By far the hottest political turf is Lagos State where, till now, Tinubu dictated who occupied government house, Alausa. February 28 changed all that when Hurricane Obi cleaned out the godfather’s ‘home’ turf.

The trouble in Lagos calls is at the centre of who is a Nigerian and what citizenship rights confer by our plagiarised and amended constitution? Governor Babajide Sanwo-Olu, the joker that was used to scuttle Akinwumi Ambode’s second term bid four years ago, is fighting for his political life. The battle line is drawn between those who have vowed to upturn the Bourdillon Empire and the old order to establish what they see as real people’s power and those bent on maintaining the status quo. This is the ultimate battle over who owns Eko Ile.

The last polls shifted attention from the candidates that Tinubu would not dignify by naming to a relatively unknown player – Gbadebo Rhodes-Vivour. Born in Lagos to a Lagos father but singularly raised by his Ibo mother, Gbadebo’s ancestry is putting ancestry and competence to the test on Saturday. The formula that Tinubu once used to ‘naturalise’ many ‘outsiders’ into Lagos mainstream is now threatened by the politics of divisiveness.

 The Yoruba, predominant in Lagos consider the city an integral part of their homestead until the ascension of Oba Rilwan Akiolu as paramount ruler.  Like the late Mangosuthu Buthelezi, the South African Zulu King who threatened ‘outsiders’, Akiolu once threatened to drown any Ibo who blocked Ambode’s return bid. Ambode was edged out of the primaries without corpses on the Lagos Lagoon.
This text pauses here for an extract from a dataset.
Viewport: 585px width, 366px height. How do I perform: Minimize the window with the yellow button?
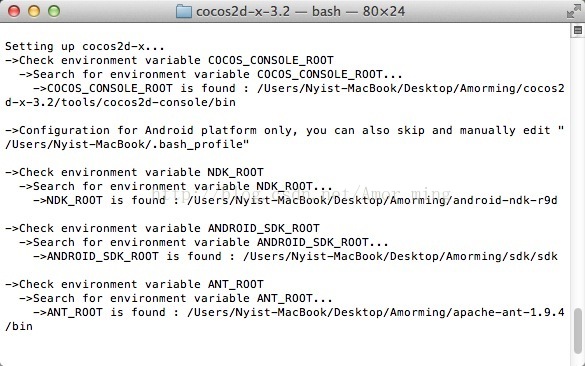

Last week, Tinubu the grand lord of Lagos politics took his certificate of return to Akiolu for blessing. Akiolu tends to align with historical norm that classifies Lagos as part of the Benin Kingdom. Mr Rhodes-Vivour’s chances in Saturday’s poll would either settle or reinforce many theories. For now, it has turned Sanwo-Olu into one over-active governor showing up at every event, including accepting the position of a greeter in a local church. A return ticket based on a kingmaker’s say-so is no longer guaranteed in Lagos.

To believe that Hurricane Obi only shakes the southern part of Nigeria is to live in denial. Its effect cuts across the whole nation. Obi’s allotted political bronze medal has resuscitated the ghosts of religion in national politics.

The question has always been how much religion influences Nigerians when they vote. The last time that was unofficially on the ballot was in 1993 when MKO Abiola ran with Babagana Kingibe. When the ruling APC presented the Tinubu/Shettima ticket, some Christians vowed it was dead on arrival. The results announced by INEC proved otherwise but scarcely buried the debate forever. Rather, it has exhumed the leg of a putrid corpse. With a second win on a single religion ticket 30 years apart, religious fundamentalists are up in arms.

Some winners have vowed that henceforth, it’ll be a battle of numerical dominance. Others say such a move would be potentially combustible. In Saturday’s polls and in future elections, how would the politics of identity, region and religion determine the outcome of any election? This subtle introduction of ethno-religious condiments stirred into the political soup pot might spoil the broth or crack the pot, potentially wasting the dinner – no thanks to Hurricane Obi?